# Work instructions
**1.** Rewrite the paragraph beginning "Conclusion: As I wrote before" from the album review below as a short bulleted list that keeps its main facts.
**2.** Using the album review below, decide whether each statement agrees with it, answering yes or no and quoting the deciding words: (a) The writer accepts the view that "Interview" is a minor work in the band's career. (b) The writer has owned vinyl copies of both albums since the 70's. (c) "Interview" is more commercial than "Free Hand".

++++ Source extract ++++

Conclusion: As I wrote before, some may think that "Interview" is a minor musical work in the band's career. I don't agree with that point of view. It's true that this album isn't as good as their entire previous studio albums are. But however and despite being a little more experimental than "Free Hand" is, "Interview" has all the ingredients of the Gentle Giant's music and contains also some of the most aggressive and electrified music ever composed by them. With some modesty, I think I know perfectly well what I'm talking about, because I have the vinyl versions of the two albums, since the 70's, when I bought both albums. The main problem with the album is that it's less commercial and less balanced than "Free Hand" is which it would become perhaps fatal for their future musical career. As a final conclusion, we can say that the Gentle Giant's legacy to the progressive music, began with their eponymous debut album and ended with this. During this very short period of time, we may say sincerely, that they were really Giants.

++++ Supplied data ++++

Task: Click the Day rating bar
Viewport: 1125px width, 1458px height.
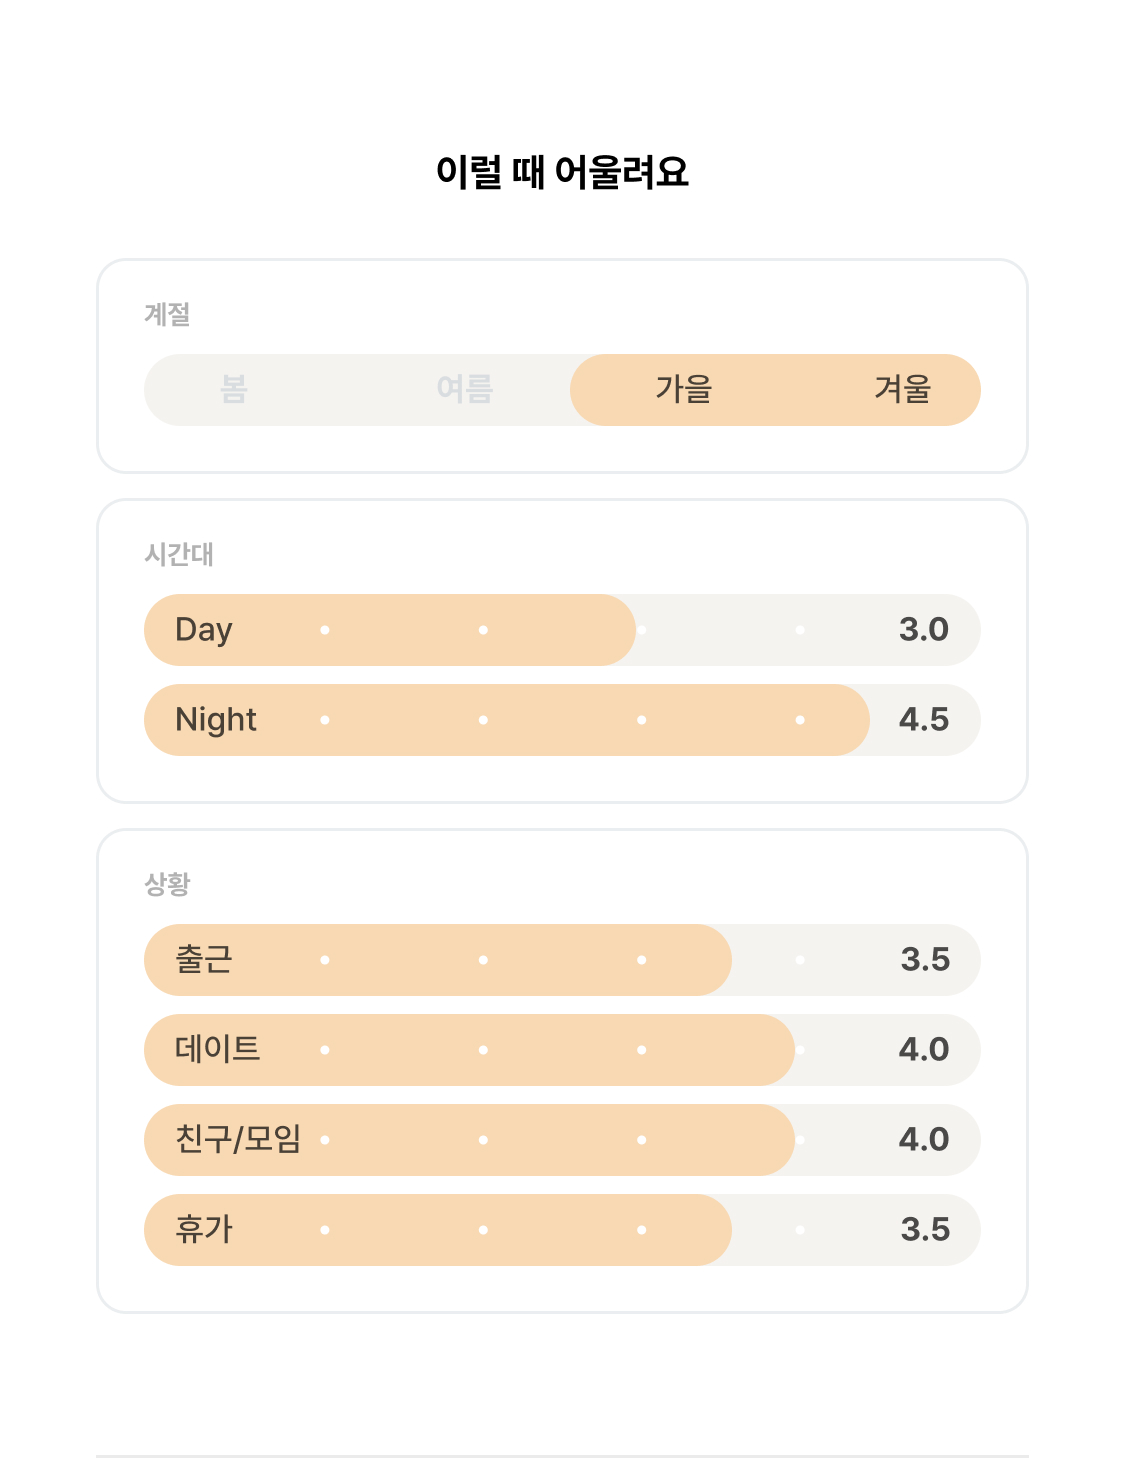Action: pyautogui.click(x=562, y=630)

++++

# Worked answers
**1.**
- Some consider "Interview" a minor work in Gentle Giant's career. The writer disagrees.
- It is not as good as the band's previous studio albums and is a little more experimental than "Free Hand".
- It still has all the ingredients of Gentle Giant's music and some of their most aggressive and electrified music.
- The writer has owned both albums on vinyl since the 70's.
- Its main problem is that it is less commercial and less balanced than "Free Hand", which was perhaps fatal for the band's future career.
- Gentle Giant's legacy to progressive music began with their eponymous debut and ended with "Interview". During that short period they were really Giants.

**2.**
(a) No: "I don't agree with that point of view."
(b) Yes: "I have the vinyl versions of the two albums, since the 70's"
(c) No: "it's less commercial and less balanced than "Free Hand" is"